* WHAT IS REQUIRED
Each line from the one with "You are a computer-use" through the last line of the material is to be printed exactly; no other line and no picture belongs in the copy.

·····

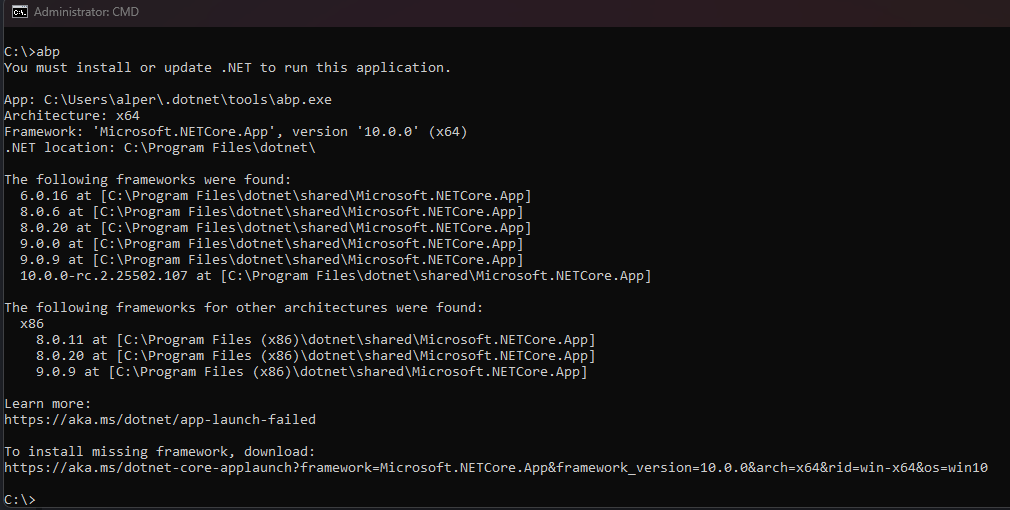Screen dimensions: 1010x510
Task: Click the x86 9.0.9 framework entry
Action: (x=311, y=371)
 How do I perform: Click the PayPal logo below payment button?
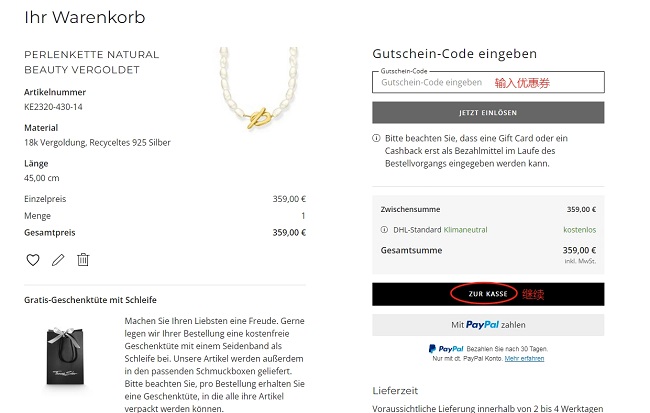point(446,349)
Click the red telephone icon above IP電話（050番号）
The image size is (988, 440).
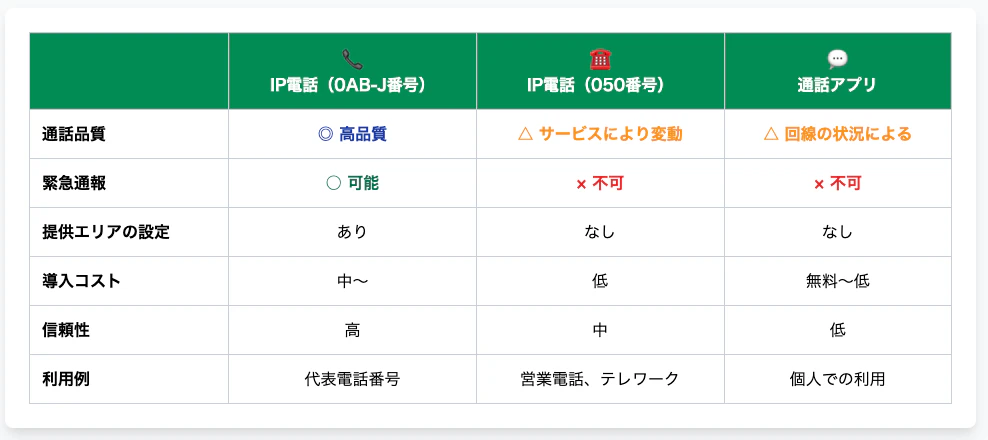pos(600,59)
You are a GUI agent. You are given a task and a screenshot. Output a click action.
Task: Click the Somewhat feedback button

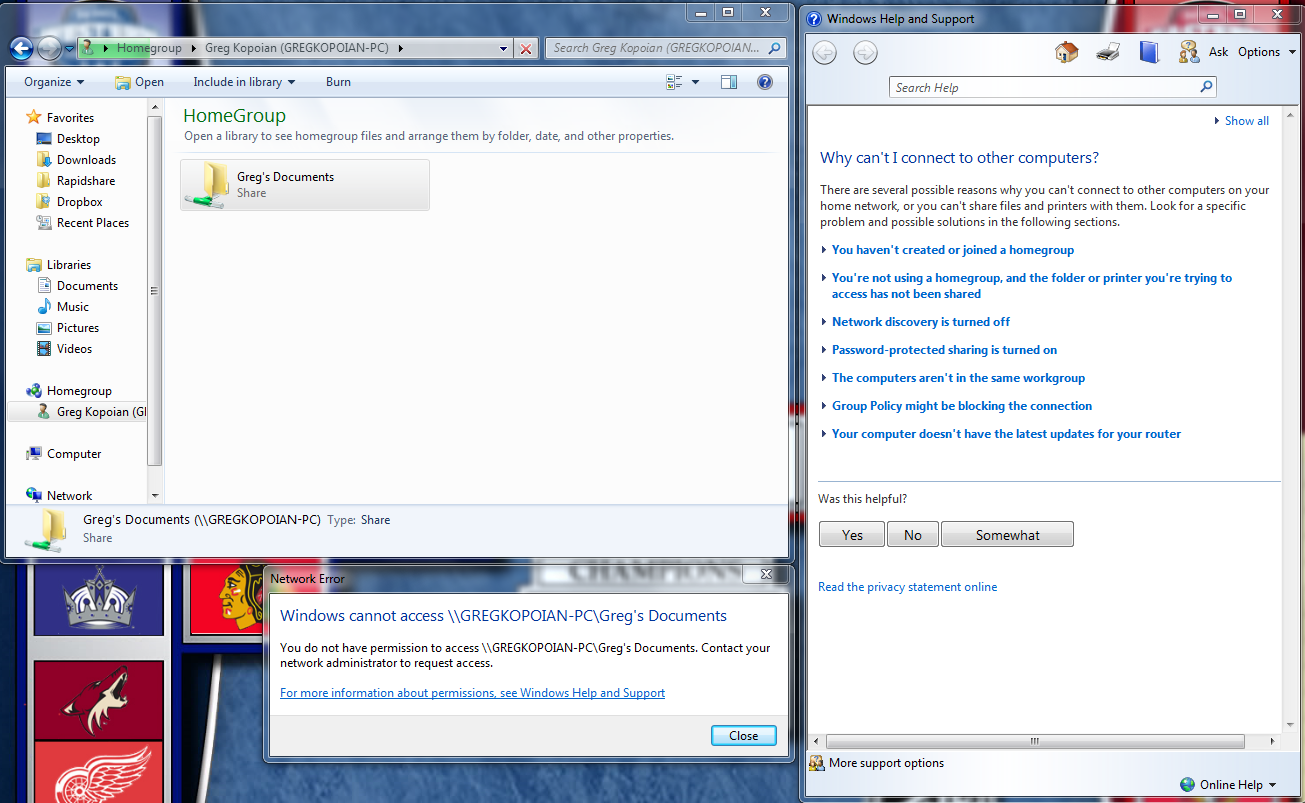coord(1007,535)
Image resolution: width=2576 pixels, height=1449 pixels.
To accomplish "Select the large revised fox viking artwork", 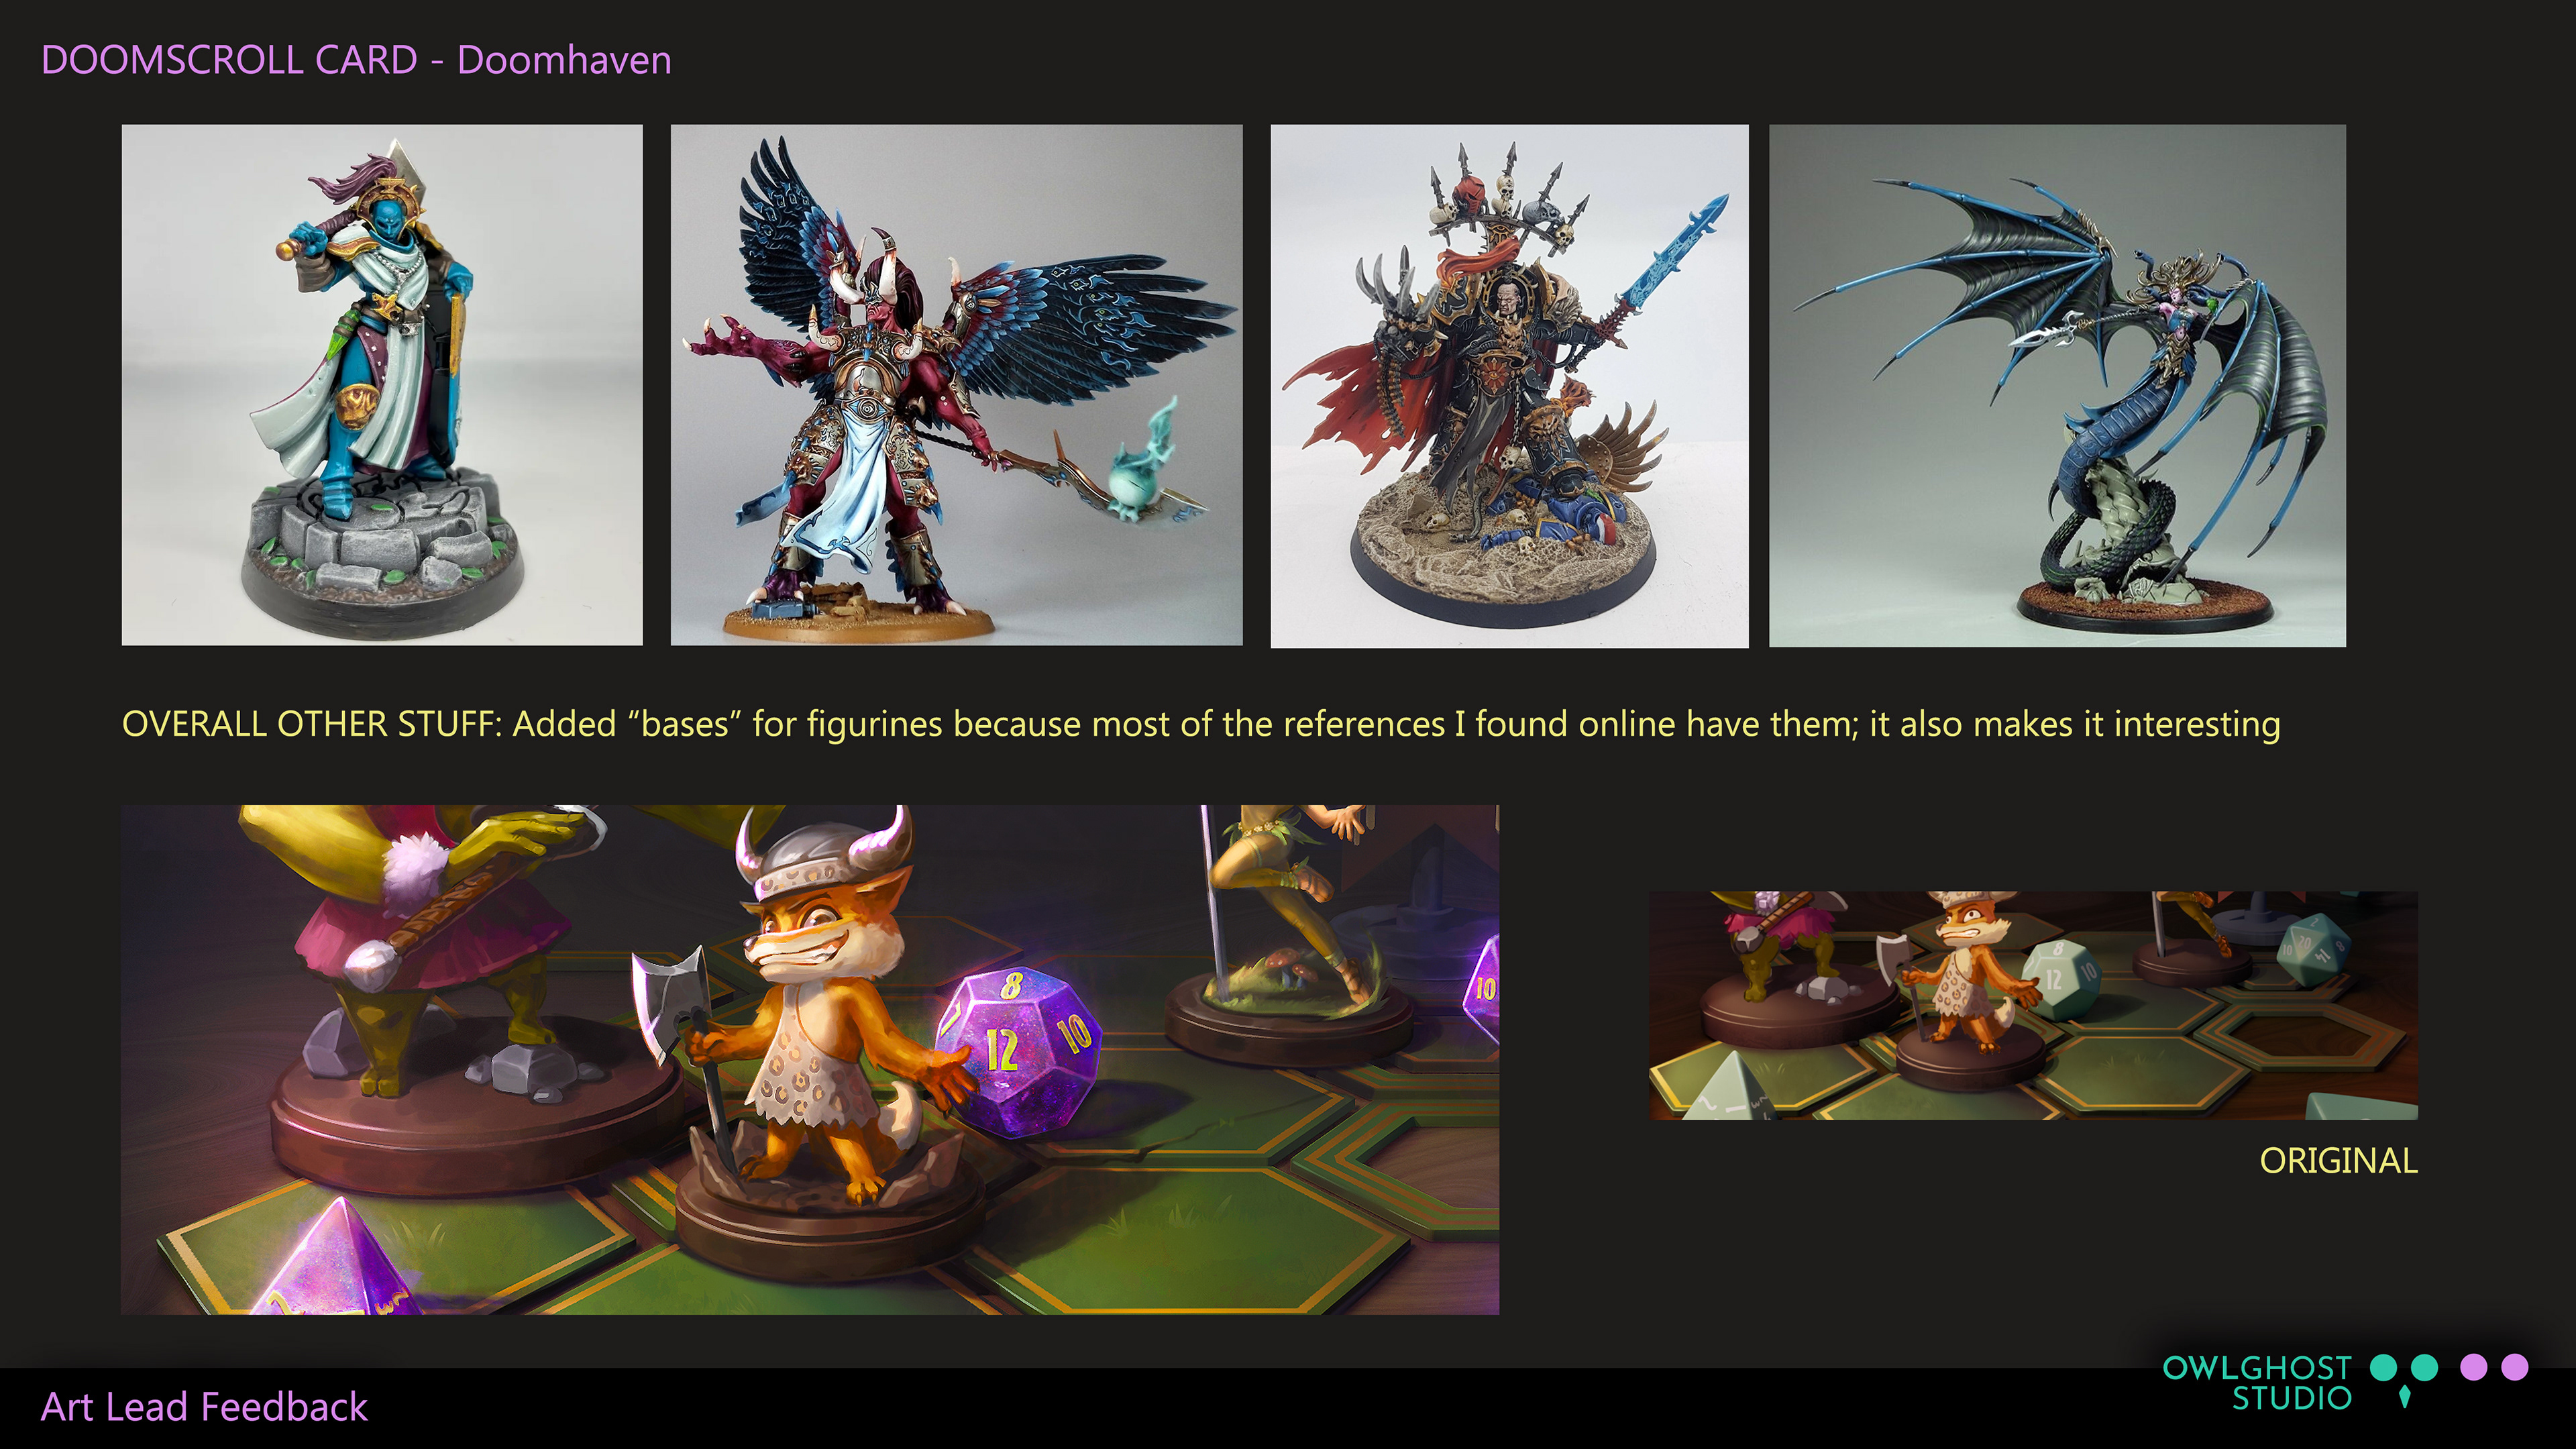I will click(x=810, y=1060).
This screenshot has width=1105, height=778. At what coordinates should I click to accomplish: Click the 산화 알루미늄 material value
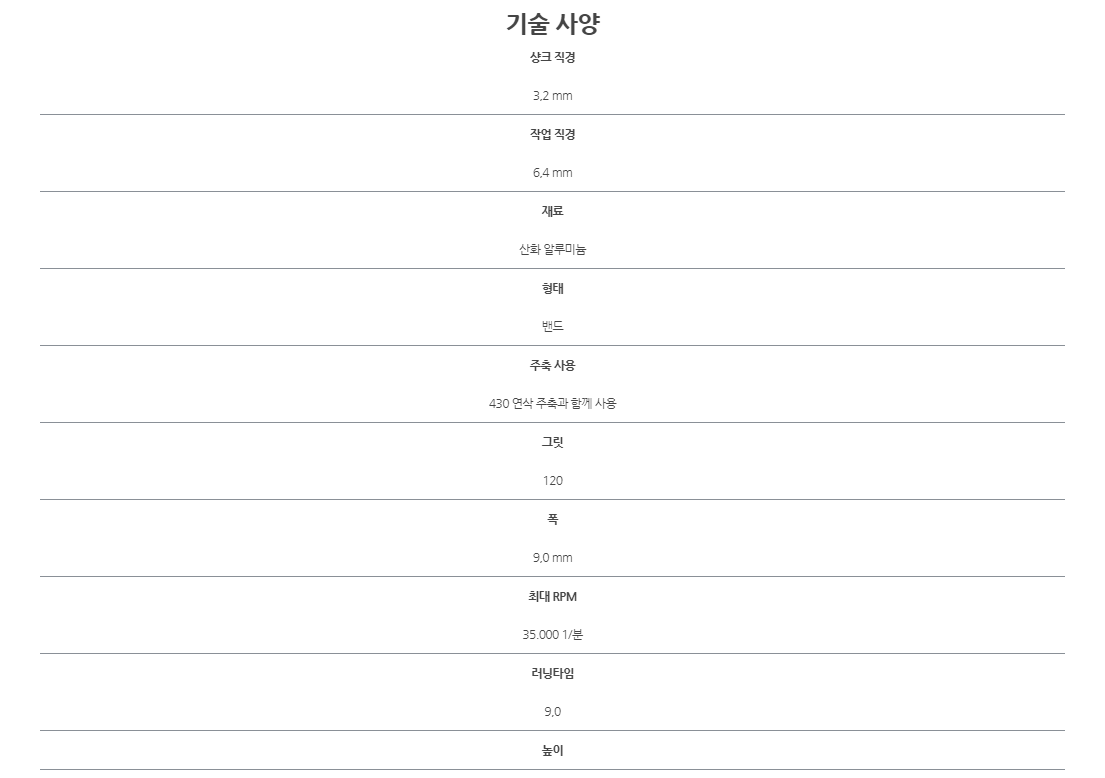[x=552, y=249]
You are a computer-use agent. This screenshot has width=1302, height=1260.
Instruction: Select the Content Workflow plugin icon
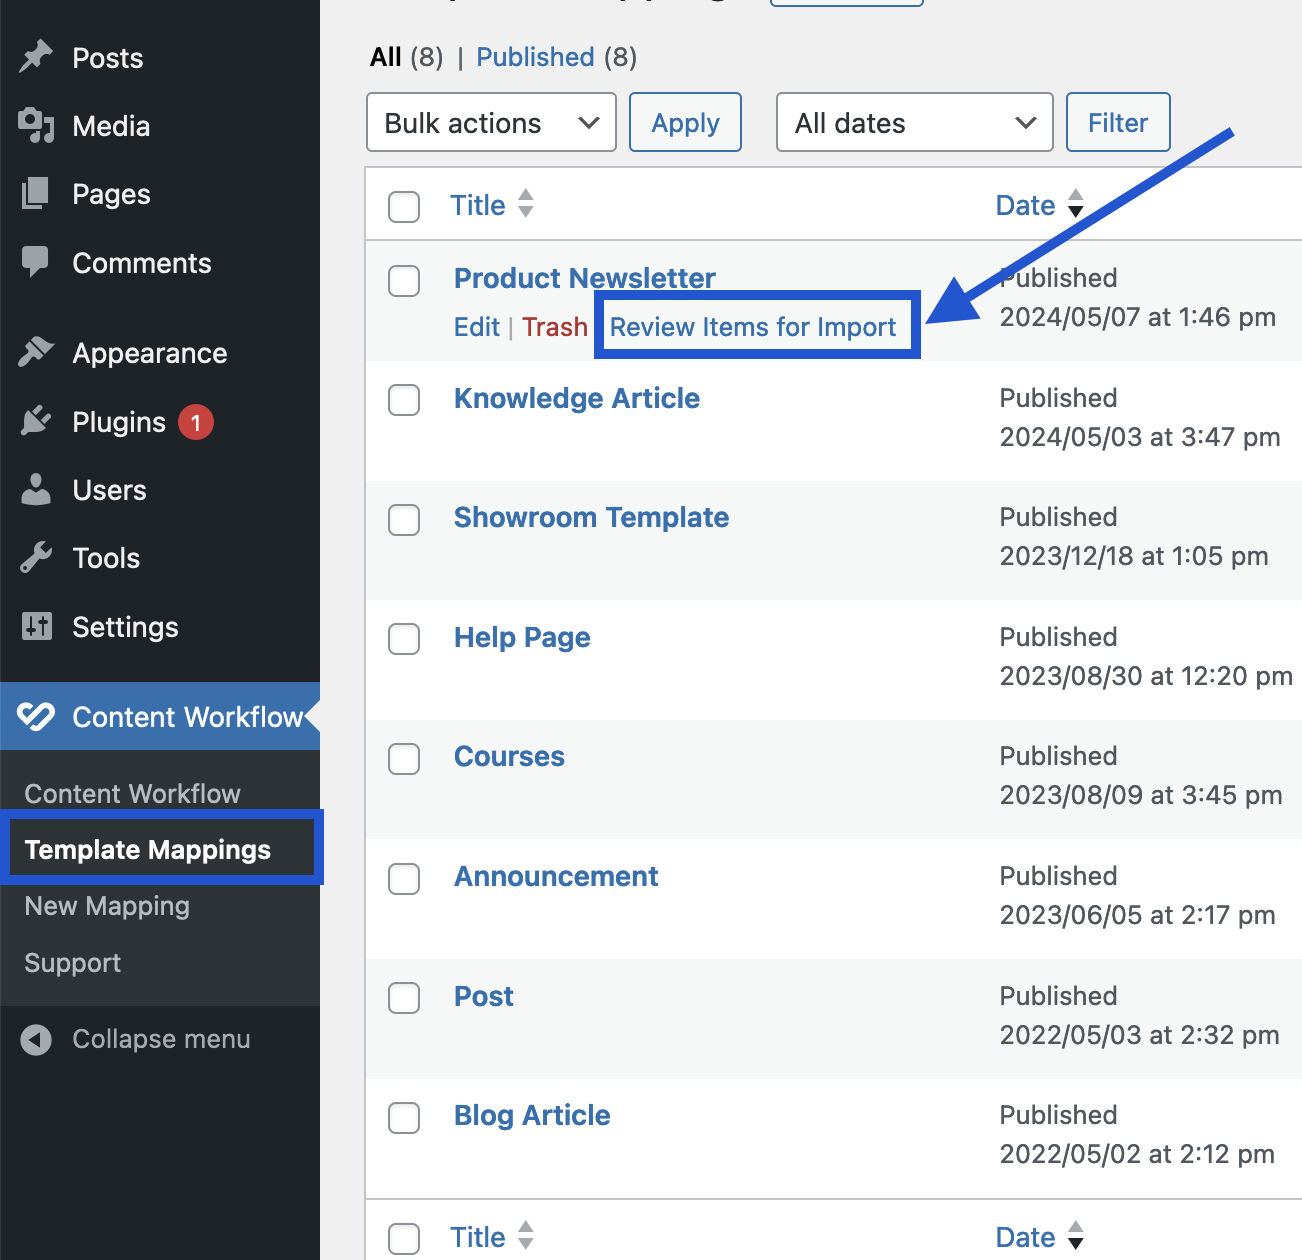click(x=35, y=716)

·····

* EXERCISE OUTPUT
You are a computer-use agent. This screenshot has width=1302, height=1260.
Instruction: Select the Content Workflow plugin icon
click(x=35, y=716)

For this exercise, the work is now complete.